Document Grounding
Introduction
This guide provides examples on how to manage data in SAP Document Grounding. It's divided into two main sections: Data Ingestion and Data Retrieval.
All classes under any of the ...model
packages are generated from an OpenAPI specification and marked as @Beta
.
This means that these model classes are not guaranteed to be stable and may change with future releases.
They are safe to use, but may require updates even in minor releases.
Prerequisites
Before using the Document Grounding module, ensure that you have met all the general requirements outlined in the overview.
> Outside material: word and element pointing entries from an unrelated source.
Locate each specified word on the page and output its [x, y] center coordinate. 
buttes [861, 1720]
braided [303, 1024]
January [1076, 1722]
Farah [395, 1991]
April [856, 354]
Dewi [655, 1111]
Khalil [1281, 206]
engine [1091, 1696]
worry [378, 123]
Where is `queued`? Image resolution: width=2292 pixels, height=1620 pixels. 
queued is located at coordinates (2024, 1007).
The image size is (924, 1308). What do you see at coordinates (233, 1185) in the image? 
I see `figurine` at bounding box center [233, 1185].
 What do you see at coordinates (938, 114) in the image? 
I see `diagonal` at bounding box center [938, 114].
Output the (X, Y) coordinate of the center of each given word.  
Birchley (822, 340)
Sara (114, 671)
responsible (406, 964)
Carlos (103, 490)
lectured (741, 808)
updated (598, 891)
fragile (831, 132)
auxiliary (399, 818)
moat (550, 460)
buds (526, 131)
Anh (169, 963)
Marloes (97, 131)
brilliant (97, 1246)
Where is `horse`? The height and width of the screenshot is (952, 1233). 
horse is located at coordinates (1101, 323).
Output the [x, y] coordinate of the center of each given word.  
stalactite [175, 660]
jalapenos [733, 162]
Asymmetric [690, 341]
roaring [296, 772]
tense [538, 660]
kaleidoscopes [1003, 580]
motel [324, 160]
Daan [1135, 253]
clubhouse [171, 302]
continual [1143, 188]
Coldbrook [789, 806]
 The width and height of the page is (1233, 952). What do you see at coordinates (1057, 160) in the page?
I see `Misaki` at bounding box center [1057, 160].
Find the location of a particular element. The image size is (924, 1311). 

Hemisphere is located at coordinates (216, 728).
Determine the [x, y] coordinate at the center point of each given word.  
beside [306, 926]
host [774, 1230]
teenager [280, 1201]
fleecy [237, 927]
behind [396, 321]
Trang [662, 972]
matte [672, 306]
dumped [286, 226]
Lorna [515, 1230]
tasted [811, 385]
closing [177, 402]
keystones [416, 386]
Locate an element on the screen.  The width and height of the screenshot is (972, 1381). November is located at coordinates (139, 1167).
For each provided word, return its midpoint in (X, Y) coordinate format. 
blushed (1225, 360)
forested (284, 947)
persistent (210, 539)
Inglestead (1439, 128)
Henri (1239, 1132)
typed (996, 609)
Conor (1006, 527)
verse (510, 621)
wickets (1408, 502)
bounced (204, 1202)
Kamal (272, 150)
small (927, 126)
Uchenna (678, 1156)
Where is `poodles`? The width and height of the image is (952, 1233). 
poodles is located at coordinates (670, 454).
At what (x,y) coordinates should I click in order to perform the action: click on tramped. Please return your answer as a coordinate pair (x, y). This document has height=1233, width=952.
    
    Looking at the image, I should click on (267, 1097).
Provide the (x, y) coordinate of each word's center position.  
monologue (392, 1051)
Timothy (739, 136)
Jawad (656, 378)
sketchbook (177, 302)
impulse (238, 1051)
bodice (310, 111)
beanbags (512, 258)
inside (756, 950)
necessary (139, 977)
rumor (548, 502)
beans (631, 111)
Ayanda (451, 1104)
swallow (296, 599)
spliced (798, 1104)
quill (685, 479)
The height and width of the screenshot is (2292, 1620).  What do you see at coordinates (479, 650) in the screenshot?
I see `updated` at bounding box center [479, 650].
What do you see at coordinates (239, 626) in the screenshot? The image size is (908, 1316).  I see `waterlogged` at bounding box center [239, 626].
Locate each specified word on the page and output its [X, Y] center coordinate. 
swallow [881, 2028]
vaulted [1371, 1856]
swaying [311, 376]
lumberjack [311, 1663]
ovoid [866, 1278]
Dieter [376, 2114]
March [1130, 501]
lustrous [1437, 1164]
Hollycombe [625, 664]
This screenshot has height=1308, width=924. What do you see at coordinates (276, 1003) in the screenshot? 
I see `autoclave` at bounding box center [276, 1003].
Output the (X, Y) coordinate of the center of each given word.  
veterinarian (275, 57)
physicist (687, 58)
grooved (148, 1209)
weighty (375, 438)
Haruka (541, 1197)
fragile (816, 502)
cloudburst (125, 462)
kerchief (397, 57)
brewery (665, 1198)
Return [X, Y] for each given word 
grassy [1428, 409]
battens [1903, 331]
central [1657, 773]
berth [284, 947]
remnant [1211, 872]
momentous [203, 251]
Additionally, include the necessary Maven dependency in your project.
Maven Dependencies
Add the following dependency to your pom.xml
file:
<dependency>
<groupId>com.sap.ai.sdk</groupId>
<artifactId>document-grounding</artifactId>
<version>${ai-sdk.version}</version>
</dependency>
See an example pom in our Spring Boot application
Usage
In addition to the prerequisites above, we assume you have already set up the following to carry out the examples in this guide:
- A running instance of SAP AI Core with correctly setup credentials, including a resource group id.
Data Ingestion
The following APIs are available for data ingestion: Pipeline and Vector.
Pipeline API
Consider the following code sample to read pipelines, create a new one and get its status:
var api = new GroundingClient().pipelines();
var resourceGroupId = "default";
// get all pipelines
Pipelines pipelines = api.getAllPipelines(resourceGroupId);
// create new pipeline
var type = "MSSharePoint"; // or "S3" or "SFTP"
var pipelineSecret = "my-secret-name";
var config = PipelinePostRequstConfiguration.create().destination(pipelineSecret);
var request = PipelinePostRequst.create().type(type)._configuration(config);
PipelineId pipeline = api.createPipeline(resourceGroupId, request);
// get pipeline status
PipelineStatus status = api.getPipelineStatus(resourceGroupId, pipeline.getPipelineId());
Vector API
var api = new GroundingClient().vector();
var resourceGroupId = "default";
// resolve collection id
var collectionId = UUID.fromString("12345-123-123-123-0123456abcdef");
var request = DocumentCreateRequest.create()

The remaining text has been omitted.